Desde el Gobierno de Tierra del Fuego se comenzó con el entrecruzamiento de datos para corroborar con ANSES, AREF, AFIP, si las familias que solicitan el módulo alimentario mensual están en condiciones de vulnerabilidad o simplemente lo piden para recibir de forma gratuita una ayuda, aunque tienen medios económicos suficientes para sostenerse. Lo mismo sucedió con los REDSOL, donde se descubrió que había beneficiarios que cobraran $300 mil pesos y pedían la ayuda económica al estado provincial.


Bajas en el padrón de entrega de módulos alimentarios

A raíz de este entrecruzamiento de datos, durante la entrega mensual de los módulos alimentarios otorgados por el Ministerio de Educación, se dio la situación de que muchas familias se enteraron que fueron dados de baja del registro del mismo.

Cabe recordar que desde el inicio de la cuarentena a causa de la pandemia por COVID-19, el Ministerio de Educación, Cultura, Ciencia y Tecnología de la provincia, viene realizando la entrega de Módulos Alimentarios a estudiantes beneficiarios de Comedores Escolares de todas las instituciones públicas de la provincia, organizado conjuntamente con los equipos técnicos de cada una de las instituciones, con el fin de abarcar a cada una de las familias que más lo necesitan.

La Subsecretaria de Zona Sur, Elida Recchi, reveló que el motivo por el cual a muchas familias no se les otorgaron los bolsones con productos alimentarios, que van desde frutas y verduras, pollo y alimentos secos como arroz, fideos y polenta.

“Al comienzo de las clases este año, se hizo el reempadronamiento, donde muchas familias se inscribieron mediante un link. De ese listado, el equipo de trabajadores sociales pudo evaluar la situación socioeconómica de cada familia y allí confirman el listado de quienes pueden acceder al módulo este año”, explicó.

También ocurrió que “muchas familias reclamaban el módulo, pero no habían brindado la información requerida por las trabajadoras sociales porque a diferencia del año pasado, las familias que lo solicitaban, automáticamente se incorporaban al beneficio, mientras que actualmente, al abrirse la cuestión de trabajos informales, hubo una apertura en la economía, se pudo hacer una evaluación, se mandaron los datos y hubo una baja en el padrón. Entonces esta última entrega se hizo siguiendo ese listado”.

A partir de la situación de esta semana, el personal de Comedores Escolares tomó los reclamos a través de la institución educativa quien tiene la información de la familia, esta área transmitirá esa información y esta semana se dará algún tipo de respuesta. Puede haber sucedido que los grupos familiares no alcanzaron a empadronarse u otras que si lo hicieron y la trabajadora social no pudo confirmarles que quedaron excluidos, o tal vez, las familias no entregaron la documentación para confirmar que desean sostener el beneficio. O algún error involuntario de alguna institución de no cargar los datos.
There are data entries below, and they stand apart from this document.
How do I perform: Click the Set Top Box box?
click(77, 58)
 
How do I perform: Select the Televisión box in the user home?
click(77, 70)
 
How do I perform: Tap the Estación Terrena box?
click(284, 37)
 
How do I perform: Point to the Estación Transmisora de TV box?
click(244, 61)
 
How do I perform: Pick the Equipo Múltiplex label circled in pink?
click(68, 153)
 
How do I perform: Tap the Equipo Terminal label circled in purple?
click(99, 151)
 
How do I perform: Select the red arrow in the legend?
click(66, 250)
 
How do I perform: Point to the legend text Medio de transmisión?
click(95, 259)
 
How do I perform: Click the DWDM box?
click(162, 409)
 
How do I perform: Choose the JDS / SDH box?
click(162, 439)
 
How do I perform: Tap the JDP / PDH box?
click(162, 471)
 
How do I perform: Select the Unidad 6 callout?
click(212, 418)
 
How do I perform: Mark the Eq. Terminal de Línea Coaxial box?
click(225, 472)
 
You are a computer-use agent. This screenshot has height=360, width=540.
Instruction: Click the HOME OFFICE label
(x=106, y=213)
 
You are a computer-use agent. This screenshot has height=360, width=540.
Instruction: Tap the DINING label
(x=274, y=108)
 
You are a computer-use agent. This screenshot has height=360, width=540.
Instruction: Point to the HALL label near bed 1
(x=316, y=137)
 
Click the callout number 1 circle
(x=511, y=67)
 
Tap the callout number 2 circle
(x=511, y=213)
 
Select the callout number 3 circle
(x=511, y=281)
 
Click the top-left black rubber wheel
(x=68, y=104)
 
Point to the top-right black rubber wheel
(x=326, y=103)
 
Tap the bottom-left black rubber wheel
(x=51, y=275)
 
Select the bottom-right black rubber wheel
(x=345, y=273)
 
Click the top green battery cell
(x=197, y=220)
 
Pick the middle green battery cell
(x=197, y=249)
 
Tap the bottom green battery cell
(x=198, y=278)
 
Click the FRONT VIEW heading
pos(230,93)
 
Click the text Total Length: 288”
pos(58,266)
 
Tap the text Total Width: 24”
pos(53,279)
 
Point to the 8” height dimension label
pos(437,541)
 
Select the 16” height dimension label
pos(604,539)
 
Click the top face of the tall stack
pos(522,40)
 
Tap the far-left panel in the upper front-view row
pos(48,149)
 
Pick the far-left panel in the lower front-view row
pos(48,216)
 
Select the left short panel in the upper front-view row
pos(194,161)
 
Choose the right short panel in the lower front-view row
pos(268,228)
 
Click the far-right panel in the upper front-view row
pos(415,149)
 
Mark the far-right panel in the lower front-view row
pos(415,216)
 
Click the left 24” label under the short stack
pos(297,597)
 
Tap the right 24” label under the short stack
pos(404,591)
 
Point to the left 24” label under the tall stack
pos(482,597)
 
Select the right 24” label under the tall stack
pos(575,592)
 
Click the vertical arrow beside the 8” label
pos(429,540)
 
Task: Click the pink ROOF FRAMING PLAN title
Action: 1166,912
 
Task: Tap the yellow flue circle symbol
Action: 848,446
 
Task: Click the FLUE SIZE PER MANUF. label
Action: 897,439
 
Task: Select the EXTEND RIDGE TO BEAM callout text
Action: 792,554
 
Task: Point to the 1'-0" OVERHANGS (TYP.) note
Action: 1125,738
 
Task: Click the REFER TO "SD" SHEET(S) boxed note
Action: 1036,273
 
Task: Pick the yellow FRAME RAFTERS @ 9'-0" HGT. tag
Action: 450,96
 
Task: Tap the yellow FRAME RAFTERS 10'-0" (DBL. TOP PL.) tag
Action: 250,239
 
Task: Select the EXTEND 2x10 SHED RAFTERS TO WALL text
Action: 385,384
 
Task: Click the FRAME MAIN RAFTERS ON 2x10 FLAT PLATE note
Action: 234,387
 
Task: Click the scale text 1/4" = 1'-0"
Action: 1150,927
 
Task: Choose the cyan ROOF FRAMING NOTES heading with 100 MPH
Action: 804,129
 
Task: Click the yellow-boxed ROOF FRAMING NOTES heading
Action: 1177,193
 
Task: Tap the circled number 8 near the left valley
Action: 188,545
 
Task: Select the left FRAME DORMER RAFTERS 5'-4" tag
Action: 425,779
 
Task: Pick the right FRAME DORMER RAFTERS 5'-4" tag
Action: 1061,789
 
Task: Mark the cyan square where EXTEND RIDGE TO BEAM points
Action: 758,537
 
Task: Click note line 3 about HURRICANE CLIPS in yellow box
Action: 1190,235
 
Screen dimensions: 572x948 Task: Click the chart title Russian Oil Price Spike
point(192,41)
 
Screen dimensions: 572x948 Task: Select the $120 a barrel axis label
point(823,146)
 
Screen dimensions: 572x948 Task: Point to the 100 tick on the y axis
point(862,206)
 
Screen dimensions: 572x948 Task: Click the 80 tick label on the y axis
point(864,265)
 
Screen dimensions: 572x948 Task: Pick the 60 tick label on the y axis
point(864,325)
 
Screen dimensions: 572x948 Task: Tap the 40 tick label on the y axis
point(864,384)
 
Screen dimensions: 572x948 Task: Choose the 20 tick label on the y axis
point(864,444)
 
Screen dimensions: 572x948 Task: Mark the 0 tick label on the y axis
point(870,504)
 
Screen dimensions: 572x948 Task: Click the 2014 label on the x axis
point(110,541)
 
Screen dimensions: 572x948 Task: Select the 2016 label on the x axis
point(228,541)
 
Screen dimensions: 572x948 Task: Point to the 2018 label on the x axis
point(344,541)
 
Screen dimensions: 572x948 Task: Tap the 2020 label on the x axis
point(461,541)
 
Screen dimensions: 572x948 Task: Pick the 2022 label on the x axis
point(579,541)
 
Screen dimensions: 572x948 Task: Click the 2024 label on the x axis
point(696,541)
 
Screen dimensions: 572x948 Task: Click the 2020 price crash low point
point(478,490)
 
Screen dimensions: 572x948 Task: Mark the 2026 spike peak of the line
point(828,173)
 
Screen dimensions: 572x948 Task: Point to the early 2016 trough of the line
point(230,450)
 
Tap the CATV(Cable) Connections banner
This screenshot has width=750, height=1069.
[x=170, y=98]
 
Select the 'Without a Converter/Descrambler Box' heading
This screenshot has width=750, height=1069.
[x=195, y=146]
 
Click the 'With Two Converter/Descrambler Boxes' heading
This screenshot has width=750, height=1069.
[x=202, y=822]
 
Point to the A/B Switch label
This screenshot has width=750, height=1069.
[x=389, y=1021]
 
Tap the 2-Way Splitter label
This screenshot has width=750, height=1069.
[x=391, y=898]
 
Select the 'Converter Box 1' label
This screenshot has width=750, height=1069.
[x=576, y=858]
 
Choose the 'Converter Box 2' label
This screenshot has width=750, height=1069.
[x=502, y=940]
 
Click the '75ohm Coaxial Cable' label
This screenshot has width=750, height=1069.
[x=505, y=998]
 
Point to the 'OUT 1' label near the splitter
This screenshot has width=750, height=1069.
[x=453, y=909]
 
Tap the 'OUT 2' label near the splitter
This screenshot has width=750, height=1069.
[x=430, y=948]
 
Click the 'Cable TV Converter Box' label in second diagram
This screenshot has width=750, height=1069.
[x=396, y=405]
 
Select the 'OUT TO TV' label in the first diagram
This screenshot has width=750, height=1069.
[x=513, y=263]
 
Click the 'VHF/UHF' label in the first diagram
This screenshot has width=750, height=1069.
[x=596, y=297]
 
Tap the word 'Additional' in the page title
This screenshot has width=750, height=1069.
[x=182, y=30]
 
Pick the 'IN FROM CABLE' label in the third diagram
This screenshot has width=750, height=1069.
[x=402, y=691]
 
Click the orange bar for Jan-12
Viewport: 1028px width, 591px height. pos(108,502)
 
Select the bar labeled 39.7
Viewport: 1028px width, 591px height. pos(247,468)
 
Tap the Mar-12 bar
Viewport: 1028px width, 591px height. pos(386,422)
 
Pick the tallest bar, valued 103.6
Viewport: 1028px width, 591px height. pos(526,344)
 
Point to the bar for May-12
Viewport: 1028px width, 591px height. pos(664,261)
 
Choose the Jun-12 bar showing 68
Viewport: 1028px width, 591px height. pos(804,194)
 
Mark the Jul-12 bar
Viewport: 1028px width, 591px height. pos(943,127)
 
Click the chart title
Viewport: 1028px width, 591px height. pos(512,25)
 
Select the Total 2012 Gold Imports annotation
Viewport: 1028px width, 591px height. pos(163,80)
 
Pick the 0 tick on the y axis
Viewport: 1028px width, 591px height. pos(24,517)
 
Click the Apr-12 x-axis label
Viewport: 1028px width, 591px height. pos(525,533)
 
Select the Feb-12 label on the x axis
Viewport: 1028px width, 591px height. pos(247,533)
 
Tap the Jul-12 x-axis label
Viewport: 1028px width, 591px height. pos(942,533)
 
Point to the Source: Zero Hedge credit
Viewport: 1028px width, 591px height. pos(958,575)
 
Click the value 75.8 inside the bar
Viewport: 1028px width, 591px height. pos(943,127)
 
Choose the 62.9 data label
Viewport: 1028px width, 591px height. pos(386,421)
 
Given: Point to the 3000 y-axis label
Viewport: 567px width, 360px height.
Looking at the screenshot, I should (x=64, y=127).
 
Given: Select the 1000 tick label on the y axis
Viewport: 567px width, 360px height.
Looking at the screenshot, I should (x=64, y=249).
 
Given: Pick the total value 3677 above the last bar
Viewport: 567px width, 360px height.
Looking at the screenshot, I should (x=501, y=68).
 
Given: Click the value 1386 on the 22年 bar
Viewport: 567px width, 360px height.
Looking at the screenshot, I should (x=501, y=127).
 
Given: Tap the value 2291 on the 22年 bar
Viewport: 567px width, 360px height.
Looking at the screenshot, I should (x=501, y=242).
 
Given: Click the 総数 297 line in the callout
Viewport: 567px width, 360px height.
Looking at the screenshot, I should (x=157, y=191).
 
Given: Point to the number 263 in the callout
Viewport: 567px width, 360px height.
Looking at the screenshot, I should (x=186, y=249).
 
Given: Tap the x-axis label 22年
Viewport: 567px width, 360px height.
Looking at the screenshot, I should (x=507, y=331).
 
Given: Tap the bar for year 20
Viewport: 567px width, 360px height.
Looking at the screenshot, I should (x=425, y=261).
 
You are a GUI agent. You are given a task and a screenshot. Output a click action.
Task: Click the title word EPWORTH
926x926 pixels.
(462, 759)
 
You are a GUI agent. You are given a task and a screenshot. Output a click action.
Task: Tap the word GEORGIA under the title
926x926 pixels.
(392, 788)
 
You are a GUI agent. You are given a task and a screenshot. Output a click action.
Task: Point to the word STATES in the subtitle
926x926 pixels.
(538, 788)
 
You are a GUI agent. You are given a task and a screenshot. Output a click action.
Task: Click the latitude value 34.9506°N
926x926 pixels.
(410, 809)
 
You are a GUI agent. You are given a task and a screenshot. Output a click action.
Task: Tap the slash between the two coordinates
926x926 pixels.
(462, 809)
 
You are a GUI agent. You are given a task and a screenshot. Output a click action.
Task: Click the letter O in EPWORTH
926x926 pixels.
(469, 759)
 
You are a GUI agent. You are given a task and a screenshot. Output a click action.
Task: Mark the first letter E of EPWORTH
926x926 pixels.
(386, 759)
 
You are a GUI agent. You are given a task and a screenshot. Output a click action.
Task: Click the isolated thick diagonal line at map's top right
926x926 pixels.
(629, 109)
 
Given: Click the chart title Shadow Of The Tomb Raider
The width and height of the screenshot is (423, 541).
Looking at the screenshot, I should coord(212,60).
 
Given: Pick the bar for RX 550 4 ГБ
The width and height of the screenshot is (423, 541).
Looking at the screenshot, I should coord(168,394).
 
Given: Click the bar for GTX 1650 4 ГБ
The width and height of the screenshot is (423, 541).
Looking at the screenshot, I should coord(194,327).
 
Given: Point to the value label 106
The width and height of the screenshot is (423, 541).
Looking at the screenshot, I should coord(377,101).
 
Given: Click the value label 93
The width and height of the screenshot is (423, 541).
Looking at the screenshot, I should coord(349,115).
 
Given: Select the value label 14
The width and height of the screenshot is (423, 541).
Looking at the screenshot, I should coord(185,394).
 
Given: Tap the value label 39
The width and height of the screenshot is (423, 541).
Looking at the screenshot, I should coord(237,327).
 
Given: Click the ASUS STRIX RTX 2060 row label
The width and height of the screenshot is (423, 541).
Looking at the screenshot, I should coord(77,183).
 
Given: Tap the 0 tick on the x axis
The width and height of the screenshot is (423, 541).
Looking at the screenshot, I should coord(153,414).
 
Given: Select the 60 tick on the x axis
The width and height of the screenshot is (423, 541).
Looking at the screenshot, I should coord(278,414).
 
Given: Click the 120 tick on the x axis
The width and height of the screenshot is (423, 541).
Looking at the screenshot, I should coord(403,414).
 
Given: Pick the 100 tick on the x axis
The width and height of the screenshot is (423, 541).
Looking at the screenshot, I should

“La necesidad es un parámetro para la entrega efectiva, pero esta constituye una asistencia de los comedores escolares para los estudiantes que por determinadas situaciones no tienen garantizado el almuerzo en su casa y en esto tiene que ver la condición económica”, explicó la funcionaria y agregó que “hay familias que cuentan con empleos y tienen la posibilidad de poner un plato de comida en la mesa; asimismo el módulo es una ayuda y el foco principal es la asistencia a esa familia sin trabajo formal o ingresos inestables de ese alumno. Para una asistencia a un sector vulnerable y más general viene la secretaria de Desarrollo Humano y quien debe intervenir en esos casos y la de los Comedores es acercar un almuerzo a quien no lo tenga en su casa atendiendo al estudiante matriculado en el sistema educativo”.

Por último, recomendó a las familias que hayan tenido este problema “a que se acerquen a la escuela, plantear la situación, y se verá si se le brinda la ayuda”.